How's AI working out for your team?
Not "what's the vision." Actually. In practice. Are you getting consistent, trustworthy output (the kind you'd stake a production release on) or are you mostly getting confident-looking code that half-works and then quietly breaks something in staging at 4pm on a Friday?
If it's the second thing: the model isn't the problem. The workflow is.
There's a gap between teams getting serious results with AI and teams getting occasional lucky ones. The gap isn't which tools they've licensed. It's whether anyone has sat down and thought carefully about how those tools fit together, and made it someone's job to keep that thinking current.
Someone has to own this
Every org needs at least one person (a human person) who goes genuinely deep on AI-native development. Not "I've skimmed the documentation" deep. Deep enough to write guidance that stops every other engineer from reinventing the wheel, to maintain the high level context files that teach your agents how your organisation actually works, and to have a considered answer when a new tool appears and everyone looks around waiting for someone else to evaluate it.
Without this person, you get well-intentioned chaos. Everyone experimenting independently. Nobody sharing what works. The wheel reinvented in every corner of the codebase. Agents that behave completely differently across repos because nobody's maintaining the context files and they've drifted into contradiction.
One responsible person, the go-to guy, fixes most of that. It's one of those solutions that's almost embarrassingly simple.
Context is the actual product
Here's the distinction that matters more than it sounds: prompt engineering is what you do for a single conversation. Context engineering is the discipline of building the right information environment for every conversation. Systematically, at team level. It's the difference between briefing a contractor well and just handing them a laptop and pointing at the codebase.

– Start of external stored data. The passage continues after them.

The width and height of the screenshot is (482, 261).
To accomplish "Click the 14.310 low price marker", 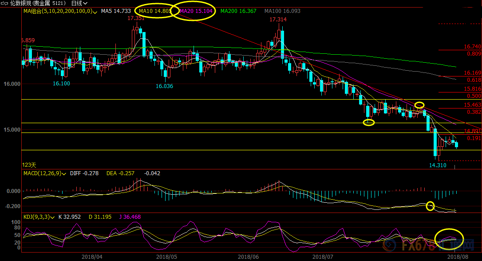I will point(438,165).
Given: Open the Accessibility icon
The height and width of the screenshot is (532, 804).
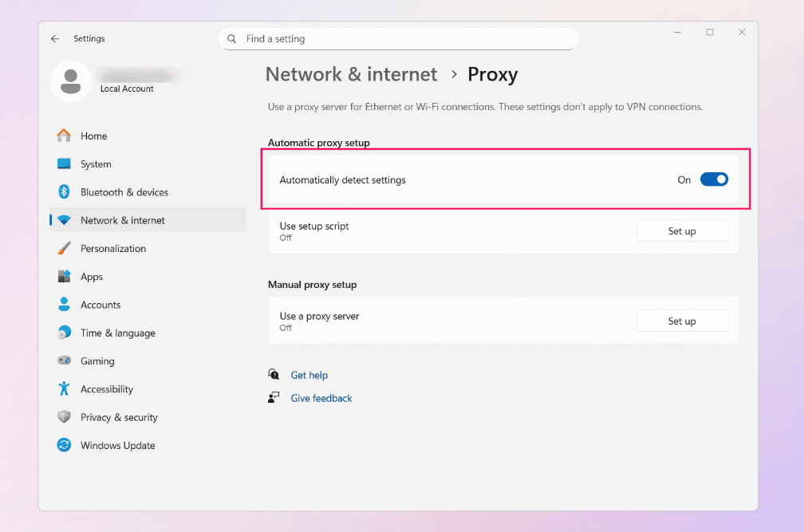Looking at the screenshot, I should point(64,389).
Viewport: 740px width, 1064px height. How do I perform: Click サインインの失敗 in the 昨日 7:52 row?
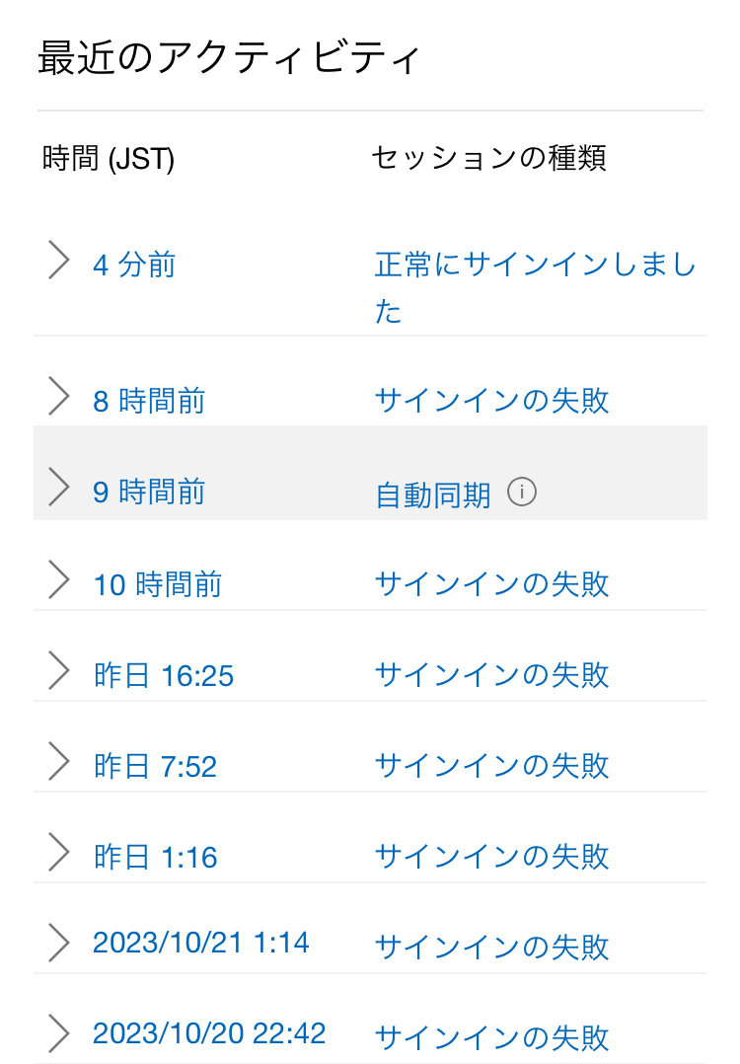[x=492, y=766]
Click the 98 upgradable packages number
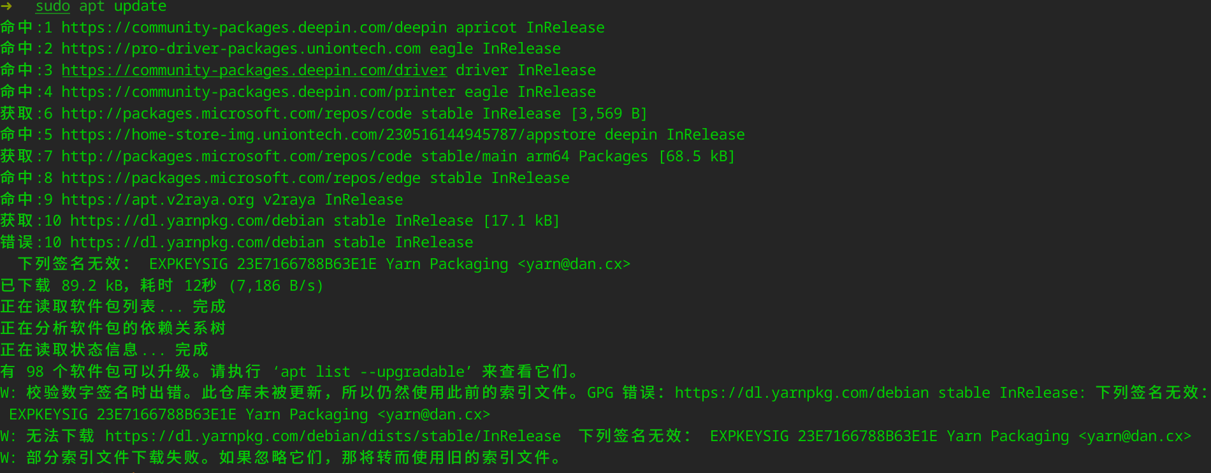This screenshot has width=1211, height=473. [x=35, y=372]
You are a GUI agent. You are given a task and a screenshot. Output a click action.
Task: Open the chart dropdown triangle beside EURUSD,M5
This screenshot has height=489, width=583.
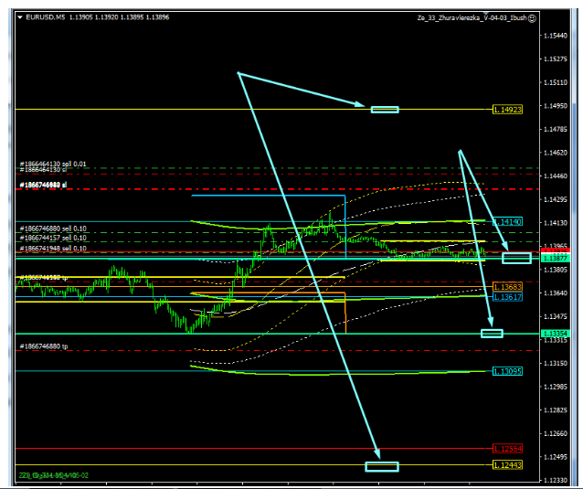click(x=20, y=17)
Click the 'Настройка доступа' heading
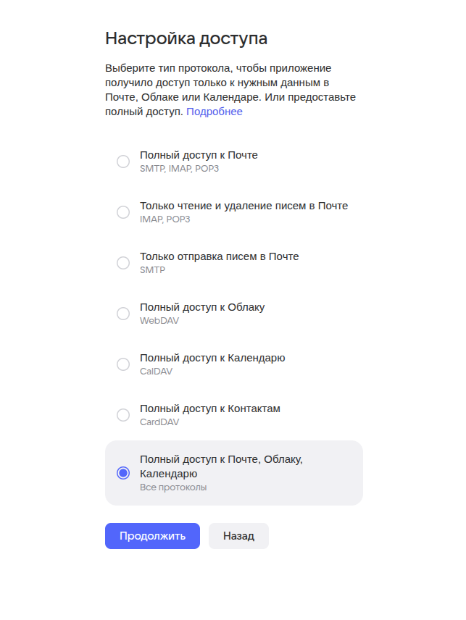 coord(186,38)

Imagine hiring a contractor who's genuinely skilled. Worked with a hundred teams, knows the patterns, no ramp-up required. But they've walked through the door cold. They don't know you're on Python 3.14. They don't know the auth layer is a shared service. They don't know you spent six months migrating away from the ORM they're about to suggest. That contractor will make expensive mistakes in the first week, not because they're bad at their job, but because they don't know your job.
Context files are the briefing.
Organised in a hierarchy: org-level at the top (your stack, your architecture principles, the things that don't change project to project), project-level below that, feature or component level below that for focused work. The AI lead owns the top. Everyone else contributes to the levels below.
Treat context as code. Version control it. Put it through pull requests. Iterate on it. Run a retro at the end of each sprint and ask: did the agents do anything surprising or wrong? Consider if the answer points to a gap or an error in a context file.
Fix it. Ship the change. Check again next sprint.
A fast workflow for big changes
The default way to work is: open chat window, describe the problem, accept or reject what comes back. That works for small, isolated tasks.
The following idea is a staged approach with review cycles between stages. Errors caught at planning stage cost almost nothing. Errors caught after they've been faithfully implemented across multiple stages cost quite a lot more. So you front-load the thinking.
Research first. Before any code is written, the agent researches the codebase and / or the web, and writes its findings to RESEARCH.md. You read it. You correct any misunderstandings. Only when that's solid do you move on. Start a fresh session. Model performance degrades noticeably once you've used around 40% of its context capacity. Fresh sessions keep it sharp.
Then plan. The agent reads RESEARCH.md and produces PLAN.md: a breakdown of the work into stages, plus a checklist. A separate session then reviews the plan from the perspective of a senior engineer. You read that review. Accept or override its recommendations. Revise until it's ready.
This is the highest-leverage point in the entire process. A bad assumption that survives planning gets implemented faithfully, and you'll discover it somewhere around stage 4, trying to explain why the feature is broken in a way that requires unwinding three phases to fix.
Then implement, one phase at a time. Each phase in its own session. Committed when clean. Reviewed before moving on. A different model handles review than handled implementation: a model that just wrote the code is not well placed to find problems with it. It'll tell you it's fine.
It's not always fine.
LSP plugins give the agent live type information from the IDE, so it catches type errors and missing imports without waiting for the compiler.
Consider Git worktrees if you're running parallel features: separate agents, separate branches, separate directories, no collision, merge as normal.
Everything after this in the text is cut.